Obwohl Walker Evans damals für sein Photo ein Stativ benutzt hat, sind die perspektivischen Linien nicht exakt vertikal oder horizontal. Siebert macht auf dieses Schwankende, Unauslotbare als Charakter des Photos aufmerksam, indem er zwei Varianten zu dem Ausgangsphoto zeigt, bei denen er die räumlichen Kanten und den blickmäßigen Zugang der Kamera zur Tür fast unmerklich geändert hat.
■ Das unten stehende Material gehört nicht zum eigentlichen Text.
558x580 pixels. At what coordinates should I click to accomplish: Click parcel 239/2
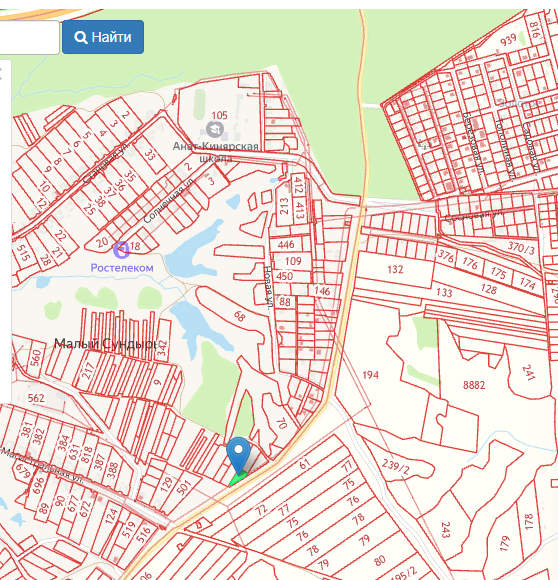pos(395,468)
In dieser bildlichen Neuinterpretation wird Walker Evans Ausgangsphoto in seiner harten Schwarz-Weiß Modulation und mit seiner Tür, deren Öffnung nirgendwo hinführt, zu einer Metapher für die zeitliche Wasserscheide zwischen den sechziger und siebziger Jahren als dem Ende einer Neuformulierung des öffentlichen Raumes, welche darin bestand, den öffentlichen Raum für private Bedürfnisse zu öffnen und diese Öffnung in der Zugänglichkeit und der Modularität der Architektur zu manifestieren, und zugleich zu einem Plädoyer für die Magie eines Bildes, bei welchem Sichtbares und Unsichtbares so zusammengreifen, dass auch die herauslesbaren Bedeutungen nicht zu einer abschließenden Deutung gebracht werden können.